While digital payments started to gain significant traction during the Covid-19 pandemic, the second half of the decade wouls cement digital payments as the norm. Digital payments would become a fact of economic life for consumers and businesses, and become highly simplified and expanded to encompass multiple use cases, Sadiki said.
The growth of e-commerce will be driven by an empowered small and medium-sized enterprise sector that operates within, and is supported by, an open banking environment and the reliable provision of embedded finance products.
During 2025, regulatory modernisation accelerated the shift to digital payments. With the South African Reserve Bank's Payments Ecosystem Modernisation Programme catalysing change, non-banks and payments service providers stepped forward as core builders and collaborated.
Such strategic partnerships became the multiplier, and open banking rails matured, embedded finance reached small and medium-sized enterprises, and funding projects unlocked day-to-day resilience, he said.
The past year proved that South Africa’s payments ecosystem was ready for scale. This year, the mandate was clear, namely to double down on real-time rails, unify data to reduce fraud and friction, and keep people, merchants and shoppers at the centre of every design decision, Sadiki said.
Digital payments in South Africa are expected to exhibit consistent growth this year, with account-to-account payments expected to continue increasing and to reach 186-billion transactions globally by 2029.
Further, in 2026, the overall payments landscape would be defined by three primary elements, namely intelligence, connectivity and people, he noted.
Advancements in AI, automation and data-driven unified commerce would underpin the next generation of payment processing solutions, he said.
AI provides significant opportunities in the fields of security and data encryption, while automating manual, repetitive tasks enables payment partners to focus on delivering merchant value and services.
“This year is when payment processing finally loses any semblance of being analogue, as AI and unified commerce make their marks. This is the year South African payments shift from innovation to impact. Intelligence, connectivity and trust are the foundations of a modern payments economy.”

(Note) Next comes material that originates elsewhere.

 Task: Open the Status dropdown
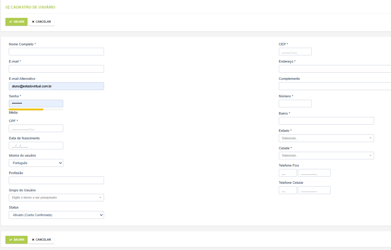click(56, 215)
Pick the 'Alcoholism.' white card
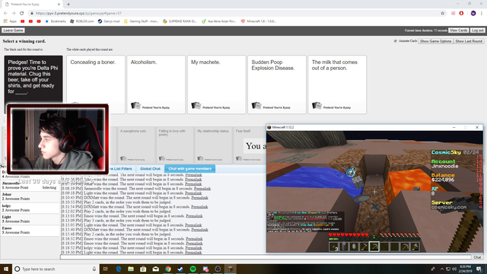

AI will enable dynamic pricing and lending, insurance and other financial services at checkout, and is being used for smart fraud monitoring.
“The idea is that, if our systems are data-rich, then the technology is available to allow commerce to be data-driven, thereby enabling bespoke and real-time services,” he emphasised.
Additionally, strategic partnerships at technological and industry levels will foster greater collaboration throughout the payments ecosystem and, thereby, facilitate the development of integrated, embedded financial solutions.
Banks, fintechs and government agencies cooperating not only take good ideas from concept to market more quickly, but also reinforce South Africa’s digital economy and strengthen trust among consumers and merchants, Sadiki said.